《Linux基础》08. 日志管理 · 备份与恢复

@

目录

• 1：日志管理
  • 1.1：系统常用日志
  • 1.2：日志管理
    • 1.2.1：日志服务
    • 1.2.2：配置文件
    • 1.2.3：自定义日志管理
  • 1.3：日志轮替
    • 1.3.1：轮替服务
    • 1.3.2：配置文件
    • 1.3.3：自定义日志轮替
  • 1.4：内存日志
• 2：备份与恢复
  • 2.1：dump
  • 2.2：restore

---

本文以 CentOS7.6 为例。

1：日志管理

日志文件是重要的系统信息文件，其中记录了许多重要的系统事件，包括用户的登录信息、系统的启动信息、系统的安全信息、邮件相关信息、各种服务相关信息等。

日志对于安全来说也很重要，它记录了系统每天发生的各种事情，能通过日志来检查错误发生的原因，或者检查受到攻击时攻击者留下的痕迹。

1.1：系统常用日志

大部分系统日志文件的保存位置： /var/log/ 。

日志文件	说明
/var/log/boot.log	系统启动日志
/var/log/cron	记录与系统定时任务相关信息
/var/log/lastlog	记录所有用户最后一次的登录时间（二进制文件。使用 lastlog 命令查看）
/var/log/maillog	记录邮件信息
/var/log/messages	记录系统重要信息。如果系统出现问题，首先要检查的就是这个日志文件
/var/log/secure	记录验证和授权方面的信息，只要涉及账户和密码都会记录。如系统登录、ssh登录、su切换用户、sudo授权等。
/var/tun/ulmp	记录当前已经登录的用户信息。会随用户登录和注销不断变化，只记录当前登录用户信息。（要用 w、who、users 等命令查看）
/var/log/cpus/	记录打印信息的日志
/var/log/dmesg	记录系统在开机时内核自检的信息。（可使用 dmesg 命令直接查看内核自检信息）
/var/log/btmp	记录错误登录信息（二进制文件。使用 lastb 命令查看）
/var/log/wtmp	永久记录所有用户的登录、注销信息，也记录系统的启动、重启、关机时间（二进制文件。使用 last 命令查看）

1.2：日志管理

1.2.1：日志服务

rsyslogd 服务作为后台进程，记录日志信息。

rsyslogd 服务记录日志的行为，可在 /etc/rsyslog.conf 文件中设置。

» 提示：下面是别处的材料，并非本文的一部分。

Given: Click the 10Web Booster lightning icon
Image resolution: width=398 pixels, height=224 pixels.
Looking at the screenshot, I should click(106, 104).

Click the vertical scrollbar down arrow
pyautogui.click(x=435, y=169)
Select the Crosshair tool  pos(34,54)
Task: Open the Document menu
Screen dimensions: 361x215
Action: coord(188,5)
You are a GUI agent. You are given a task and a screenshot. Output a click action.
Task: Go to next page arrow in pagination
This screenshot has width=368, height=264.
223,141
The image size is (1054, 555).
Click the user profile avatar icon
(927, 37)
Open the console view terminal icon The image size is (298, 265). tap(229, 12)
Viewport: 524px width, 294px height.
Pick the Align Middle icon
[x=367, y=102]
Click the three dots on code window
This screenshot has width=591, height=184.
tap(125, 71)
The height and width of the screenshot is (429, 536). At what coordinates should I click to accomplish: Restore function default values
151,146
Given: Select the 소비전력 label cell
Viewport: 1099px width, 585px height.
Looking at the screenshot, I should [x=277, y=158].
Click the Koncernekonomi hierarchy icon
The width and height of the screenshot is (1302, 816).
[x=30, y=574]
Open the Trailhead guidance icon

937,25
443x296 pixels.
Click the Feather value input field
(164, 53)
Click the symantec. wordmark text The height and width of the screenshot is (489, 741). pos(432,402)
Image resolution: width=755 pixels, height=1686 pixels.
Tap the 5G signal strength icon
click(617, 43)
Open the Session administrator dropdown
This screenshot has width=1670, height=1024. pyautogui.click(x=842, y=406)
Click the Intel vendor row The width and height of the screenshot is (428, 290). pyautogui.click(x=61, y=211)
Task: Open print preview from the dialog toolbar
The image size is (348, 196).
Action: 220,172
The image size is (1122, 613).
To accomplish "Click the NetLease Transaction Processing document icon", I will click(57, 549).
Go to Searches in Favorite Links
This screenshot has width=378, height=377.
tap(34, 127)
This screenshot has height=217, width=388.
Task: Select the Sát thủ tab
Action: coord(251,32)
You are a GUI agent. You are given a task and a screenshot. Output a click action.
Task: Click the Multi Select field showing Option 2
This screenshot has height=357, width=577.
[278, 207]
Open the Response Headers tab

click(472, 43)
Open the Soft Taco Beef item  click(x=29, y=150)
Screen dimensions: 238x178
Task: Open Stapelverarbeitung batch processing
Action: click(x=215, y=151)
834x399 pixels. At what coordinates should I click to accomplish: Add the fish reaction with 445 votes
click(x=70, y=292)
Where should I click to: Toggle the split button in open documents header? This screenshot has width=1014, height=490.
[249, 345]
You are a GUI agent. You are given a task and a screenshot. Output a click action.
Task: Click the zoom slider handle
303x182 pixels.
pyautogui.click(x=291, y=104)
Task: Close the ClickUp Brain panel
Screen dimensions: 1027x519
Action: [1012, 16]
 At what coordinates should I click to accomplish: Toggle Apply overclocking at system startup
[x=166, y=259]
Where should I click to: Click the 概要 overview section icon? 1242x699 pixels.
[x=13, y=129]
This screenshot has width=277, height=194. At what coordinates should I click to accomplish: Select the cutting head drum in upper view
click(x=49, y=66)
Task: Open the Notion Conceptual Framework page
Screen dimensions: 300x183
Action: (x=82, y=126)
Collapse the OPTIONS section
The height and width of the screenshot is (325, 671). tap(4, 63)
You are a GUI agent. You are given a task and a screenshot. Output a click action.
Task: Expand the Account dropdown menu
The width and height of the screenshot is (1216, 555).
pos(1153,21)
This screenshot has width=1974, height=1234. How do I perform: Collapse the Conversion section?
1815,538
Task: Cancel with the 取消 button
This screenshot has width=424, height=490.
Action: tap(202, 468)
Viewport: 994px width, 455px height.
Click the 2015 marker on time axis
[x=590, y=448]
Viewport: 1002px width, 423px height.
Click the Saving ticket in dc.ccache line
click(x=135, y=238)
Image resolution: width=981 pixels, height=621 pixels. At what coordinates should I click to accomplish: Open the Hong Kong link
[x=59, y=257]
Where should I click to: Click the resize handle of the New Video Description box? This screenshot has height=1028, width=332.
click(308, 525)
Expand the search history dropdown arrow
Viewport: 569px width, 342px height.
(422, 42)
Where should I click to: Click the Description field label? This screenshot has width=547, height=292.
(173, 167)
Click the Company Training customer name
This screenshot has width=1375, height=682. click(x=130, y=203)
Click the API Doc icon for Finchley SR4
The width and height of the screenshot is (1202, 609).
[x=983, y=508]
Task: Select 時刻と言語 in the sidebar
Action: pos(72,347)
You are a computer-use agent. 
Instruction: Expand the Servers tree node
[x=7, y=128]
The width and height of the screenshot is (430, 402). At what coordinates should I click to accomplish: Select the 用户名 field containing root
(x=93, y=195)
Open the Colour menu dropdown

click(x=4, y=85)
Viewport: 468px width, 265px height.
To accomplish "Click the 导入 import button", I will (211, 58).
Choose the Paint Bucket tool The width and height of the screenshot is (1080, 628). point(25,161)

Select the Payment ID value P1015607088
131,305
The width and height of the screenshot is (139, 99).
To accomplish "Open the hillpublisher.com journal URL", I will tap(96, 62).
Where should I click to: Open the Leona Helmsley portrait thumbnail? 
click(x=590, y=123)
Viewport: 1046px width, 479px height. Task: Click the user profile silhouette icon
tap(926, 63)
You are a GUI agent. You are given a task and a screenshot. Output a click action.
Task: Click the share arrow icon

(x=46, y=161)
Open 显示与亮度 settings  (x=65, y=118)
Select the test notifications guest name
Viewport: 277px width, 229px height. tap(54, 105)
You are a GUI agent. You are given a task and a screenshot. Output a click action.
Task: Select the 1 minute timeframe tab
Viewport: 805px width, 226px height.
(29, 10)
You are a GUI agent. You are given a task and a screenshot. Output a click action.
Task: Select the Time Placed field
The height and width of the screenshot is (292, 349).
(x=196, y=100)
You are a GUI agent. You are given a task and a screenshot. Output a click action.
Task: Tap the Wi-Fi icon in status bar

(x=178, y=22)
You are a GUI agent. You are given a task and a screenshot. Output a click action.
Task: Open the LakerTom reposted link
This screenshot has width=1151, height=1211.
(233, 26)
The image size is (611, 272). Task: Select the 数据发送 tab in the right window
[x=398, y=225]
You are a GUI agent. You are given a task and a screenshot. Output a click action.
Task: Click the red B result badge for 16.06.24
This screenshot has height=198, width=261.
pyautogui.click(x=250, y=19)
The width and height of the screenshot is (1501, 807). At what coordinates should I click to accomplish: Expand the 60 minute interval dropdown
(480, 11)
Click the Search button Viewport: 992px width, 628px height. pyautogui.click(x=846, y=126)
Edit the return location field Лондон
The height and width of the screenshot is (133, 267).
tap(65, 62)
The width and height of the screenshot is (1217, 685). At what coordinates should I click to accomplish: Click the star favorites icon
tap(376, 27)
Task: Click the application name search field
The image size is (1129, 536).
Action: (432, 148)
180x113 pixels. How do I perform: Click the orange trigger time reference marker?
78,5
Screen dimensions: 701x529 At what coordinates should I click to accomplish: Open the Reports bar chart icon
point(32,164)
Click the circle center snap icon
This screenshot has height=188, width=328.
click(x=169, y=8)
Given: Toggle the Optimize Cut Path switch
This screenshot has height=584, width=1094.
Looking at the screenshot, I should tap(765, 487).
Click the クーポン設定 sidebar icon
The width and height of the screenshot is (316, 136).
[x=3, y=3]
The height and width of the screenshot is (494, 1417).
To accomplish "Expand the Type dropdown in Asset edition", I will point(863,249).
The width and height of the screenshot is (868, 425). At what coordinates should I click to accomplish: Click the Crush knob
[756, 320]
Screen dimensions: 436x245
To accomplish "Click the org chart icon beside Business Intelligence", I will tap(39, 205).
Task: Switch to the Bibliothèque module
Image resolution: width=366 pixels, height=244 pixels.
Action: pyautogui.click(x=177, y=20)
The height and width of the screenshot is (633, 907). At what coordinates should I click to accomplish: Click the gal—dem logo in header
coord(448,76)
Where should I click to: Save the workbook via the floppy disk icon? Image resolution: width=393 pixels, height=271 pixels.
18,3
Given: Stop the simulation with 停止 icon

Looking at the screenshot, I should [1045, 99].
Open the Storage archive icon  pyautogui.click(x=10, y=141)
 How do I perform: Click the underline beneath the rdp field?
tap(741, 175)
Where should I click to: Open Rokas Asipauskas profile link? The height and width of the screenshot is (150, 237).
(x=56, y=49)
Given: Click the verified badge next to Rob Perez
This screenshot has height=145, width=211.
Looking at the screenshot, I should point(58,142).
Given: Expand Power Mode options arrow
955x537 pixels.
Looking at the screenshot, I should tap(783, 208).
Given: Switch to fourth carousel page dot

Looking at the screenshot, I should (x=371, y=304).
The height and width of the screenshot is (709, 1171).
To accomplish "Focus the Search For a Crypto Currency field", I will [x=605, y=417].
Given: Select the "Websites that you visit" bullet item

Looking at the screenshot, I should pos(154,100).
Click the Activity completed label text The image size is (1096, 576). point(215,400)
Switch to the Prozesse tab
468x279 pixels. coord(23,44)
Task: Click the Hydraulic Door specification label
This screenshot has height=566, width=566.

CentOS7.6 日志服务是 rsyslogd 服务，CentOS6.x 日志服务是 syslogd 服务。

rsyslogd 功能更强大。rsyslogd 的使用、日志文件的格式，和 syslogd 服务兼容。

由日志服务 rsyslogd 记录的日志文件，文件格式包含以下 4 列：

1. 事件产生的时间
2. 产生事件的服务器的主机名
3. 产生事件的服务名或程序名
4. 事件的具体信息

相关指令：

查询 rsyslogd 服务是否启动：

ps aux | grep "rsyslog" | grep -v "grep"

查询 rsyslogd 服务的自启动状态：

systemctl list-unit-files | grep rsyslog

1.2.2：配置文件

日志服务配置文件为 /etc/rsyslog.conf 。

编辑文件时的格式为：

*.*    存放日志文件

其中第一个 * 代表日志类型，第二个 * 代表日志级别。

日志类型	说明
auth	pam 产生的日志
authpriv	ssh、ftp 等登录信息的验证信息
corn	时间任务相关
kern	内核
lpr	打印
mail	邮件
mark(syslog)-rsyslog	服务内部的信息，时间标识
news	新闻组
user	用户程序产生的相关信息
uucp	unix to nuix copy 主机之间相关的通信
local 1-7	自定义的日志设备

日志级别	说明
debug	有调试信息的，日志通信最多
info	一般信息日志，最常用
notice	最具有重要性的普通条件的信息
warning	警告级别
err	错误级别，阻止某个功能或者模块不能正常工作的信息
crit	严重级别，阻止整个系统或者整个软件不能正常工作的信息
alert	需要立刻修改的信息
emerg	内核崩溃等重要信息
none	什么都不记录

注：从上到下，日志级别从低到高，记录信息从多到少。

1.2.3：自定义日志管理

了解以上原理后，可以自定义一个日志文件，将指定系统信息写入指定文件。

示例，添加 testtt.log 文件以记录所有系统信息。

只需在 /etc/rsyslog.conf 文件中添加以下语句即可：

# 自定义日志文件
*.*          /var/log/testtt.log

1.3：日志轮替

日志轮替就是把旧的日志文件移动并改名，同时建立新的空日志文件，当旧日志文件超出保存的范围之后，就会进行删除。

1.3.1：轮替服务

为了进行日志轮替管理，使用 logrotate 服务。

日志轮替可以在指定的时间备份日志，依赖于系统定时任务。

在 /etc/cron.daily/ 目录，存在 logrotate 可执行文件。logrotate 服务就依赖这个文件。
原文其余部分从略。